The Journal of Clinical Hypertension
Volume 13, Issue 8, pages 543–550, August 2011
How to Cite
Egan, B. M., Laken, M. A., Shaun Wagner, C., Mack, S. S., Seymour-Edwards, K., Dodson, J., Zhao, Y. and Lackland, D. T. (2011), Impacting Population Cardiovascular Health Through a Community-Based Practice Network: Update on an ASH-Supported Collaborative. The Journal of Clinical Hypertension, 13: 543–550. doi: 10.1111/j.1751-7176.2011.00491.x
- Issue online: 1 AUG 2011
- Version of Record online: 11 JUL 2011
- Manuscript received December 22, 2010; Revised: January 28, 2011; Accepted: February 6, 2011
J Clin Hypertens (Greenwich). 2011;13:543–550. ©2011 Wiley Periodicals, Inc.

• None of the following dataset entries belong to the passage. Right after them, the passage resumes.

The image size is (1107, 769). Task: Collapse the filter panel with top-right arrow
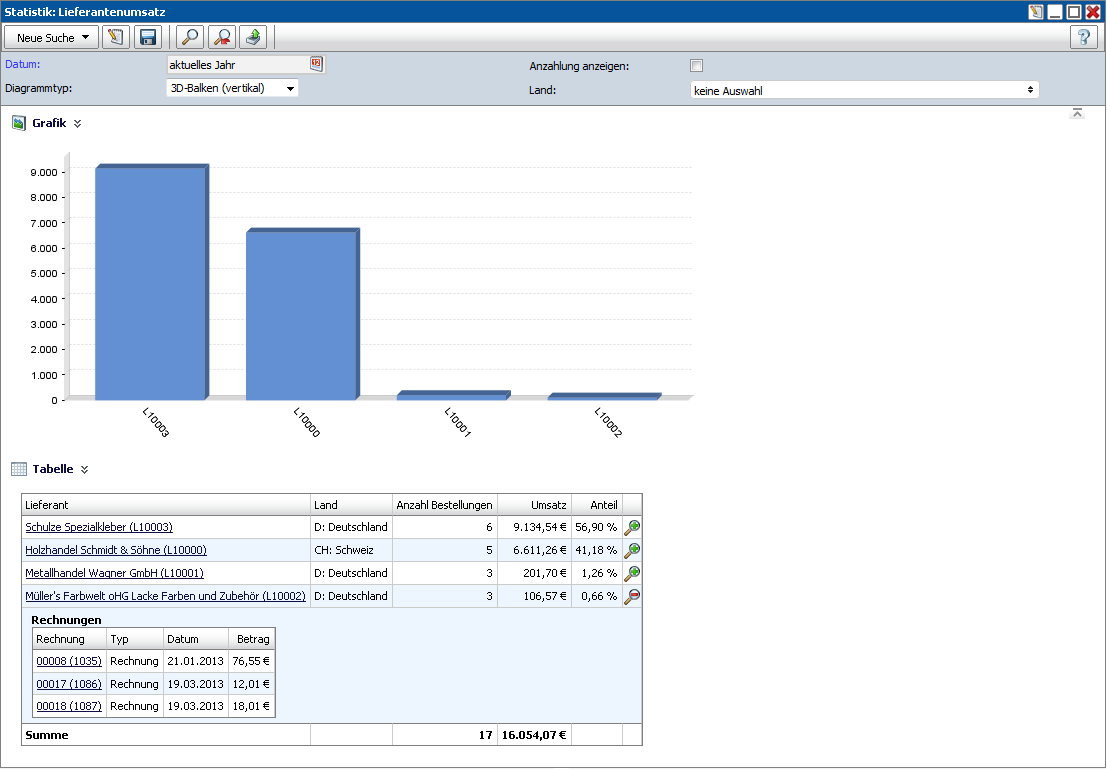pos(1077,113)
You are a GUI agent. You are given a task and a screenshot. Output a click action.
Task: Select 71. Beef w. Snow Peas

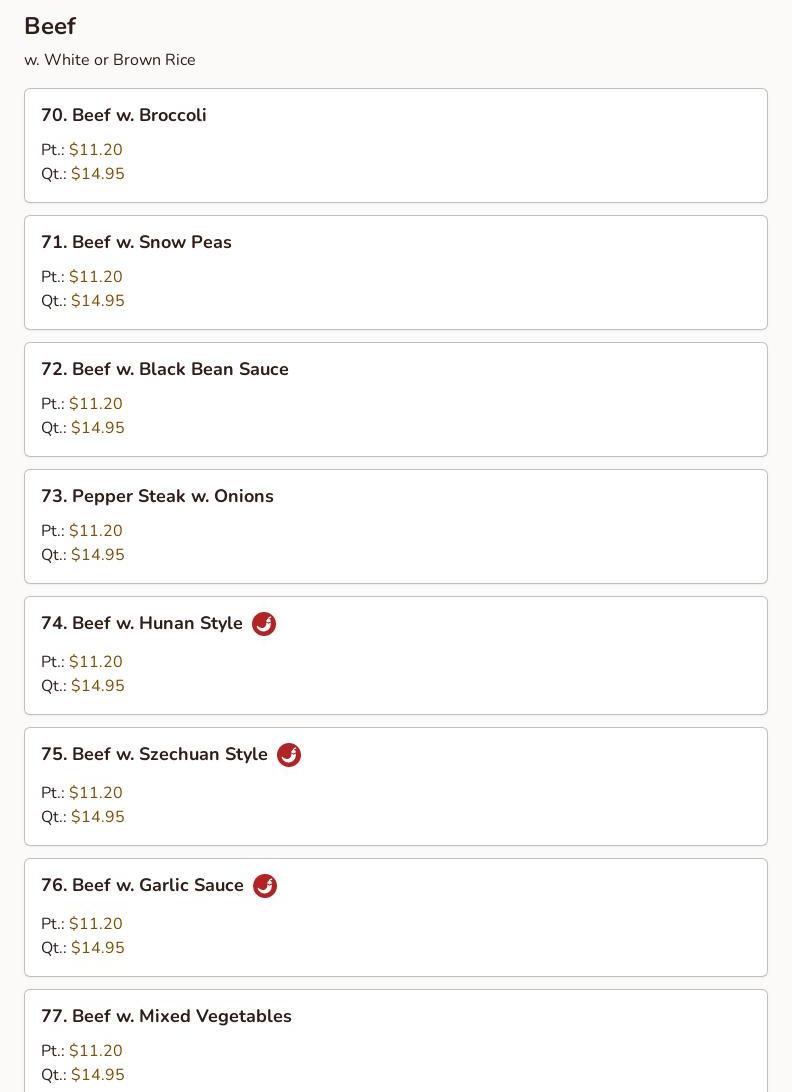click(x=396, y=272)
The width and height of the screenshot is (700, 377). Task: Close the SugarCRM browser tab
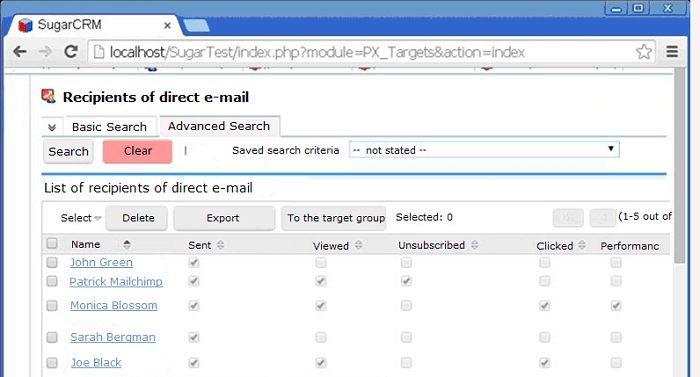point(167,25)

The Hypertension Initiative began in 1999 to help transition South Carolina from a leader in cardiovascular disease (CVD) to a model of heart and vascular health. Goals were to reduce heart disease and stroke by 50% by promoting healthy lifestyles and access to effective care and medications. Continuing medical education was used to train providers, encourage physicians to become American Society of Hypertension (ASH)–certified hypertension specialists and recruit practices into the community-based practice network (CBPN). Practice data audit with provider specific feedback is a key quality improvement tool. With ASH support, the CBPN has grown to 197 practices with approximately 1.6 million patients (approximately 700,000 hypertensives). Clinical data are obtained from electronic health records and quarterly provider feedback reports are generated. Hypertension, hypercholesterolemia, and diabetes control rose and South Carolina’s ranking improved from 51st to 35th in CVD mortality from 1995 to 2006. The Hypertension Initiative expanded to the Outpatient Quality Improvement Network (O’QUIN) to encompass comparative effectiveness research and other chronic diseases. Lessons learned include: trust enables success, addressing practice priorities powers participation, infrastructure support must be multilateral, and strategic planning identifies opportunities and pitfalls. A collaborative practice network is attainable that produces positive, sustainable, and growing impacts on cardiovascular and other chronic diseases.